Bloomberg — Emirates will begin a new daily route linking Dubai and the New York area via Athens, adding fuel to a dispute with US airlines over whether Persian Gulf carriers are unfairly flooding the skies with flights to the world’s largest aviation market.
The route will be Emirates’ second to arrive in the US after touching down in Europe, enabling the airline to pick up passengers thousands of miles from its home base in the United Arab Emirates. The flights are “commercially and operationally feasible,” the airline’s president, Tim Clark, said in a statement Monday.
The new route amps up a dispute with US rivals just as President Donald Trump takes office vowing to protect American jobs.
Delta Air Lines, American Airlines Group and United Continental Holdings had urged the Obama administration to hold formal talks with the United Arab Emirates and Qatar, alleging that the countries provide billions of dollars of unfair subsidies to Emirates, Qatar Airways and Etihad Airways PJSC.
Delta operates a summer-only timetable from the Greek capital to New York’s John F Kennedy International airport. Delta sought to block Emirates’s flight through Milan to New York as part of its campaign against the growth of Gulf airlines it says have had unfair state support.
United and American will also offer summer services this year connecting Athens with Newark and Philadelphia respectively, according to the Skyscanner website.
Emirates said there is “strong consumer need” for the service on a route “long-neglected by other airlines.”
The US is home to the biggest overseas Greek community of 1.3 million people, and the New York metropolitan area has the largest group of Greek-Americans in the country, it said.
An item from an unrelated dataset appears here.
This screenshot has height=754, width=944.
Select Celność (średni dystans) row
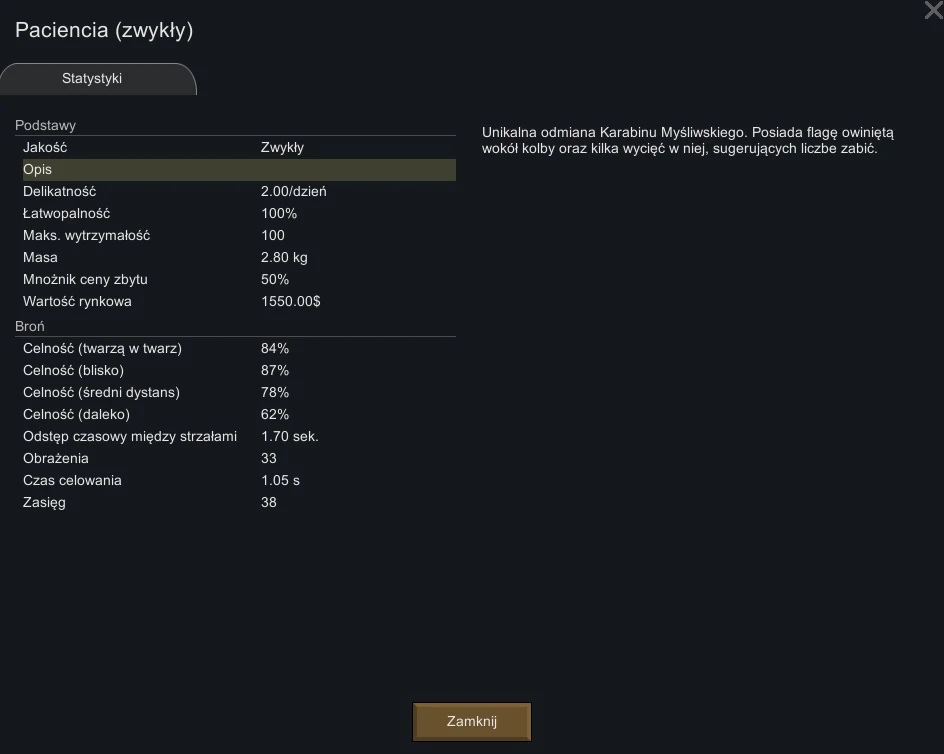(239, 393)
Emirates, the world’s biggest long-haul airline, will initiate the daily service between Dubai and Newark, New Jersey, on March 12 using a Boeing Co 777-300ER aircraft. The flights will be in addition to the carrier’s four daily frequencies between Dubai and JFK.
“The Greek government and Athens International Airport approached Emirates some time ago to consider serving the route,” Mr Clark said in a statement on Monday.
The Partnership for Open & Fair Skies doesn’t object to so-called “fifth-freedom” flights, in which airlines stop in foreign nations as they travel between their home countries and their final destination, Ms Zuckman said.
However, it does object to what it calls the Persian Gulf carriers’ subsidised expansion. Their governments have provided the Gulf carriers with more than US$40 billion in subsidies, enabling them to buy big fleets of international widebody jets, Delta, United and American have said.
Emirates is seeking to eke out new routes as the lower oil price weighs on travel in the Gulf and stuttering economies hurt global demand.
With most first-tier cities within an eight-hour flying radius already connected to Dubai, fifth-freedom services also provide access to more far-flung markets the carrier would otherwise be unable to access.
The United Arab Emirates has also been seeking to establish Budapest as a point for onward flights to the US.